** begin Given records **
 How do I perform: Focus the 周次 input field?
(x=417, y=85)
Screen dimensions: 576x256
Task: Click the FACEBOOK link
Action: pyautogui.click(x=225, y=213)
** end Given records **
• _Set problem_
Count the lines in the records that contain the string "field", and give only the number.

• _Task solution_
1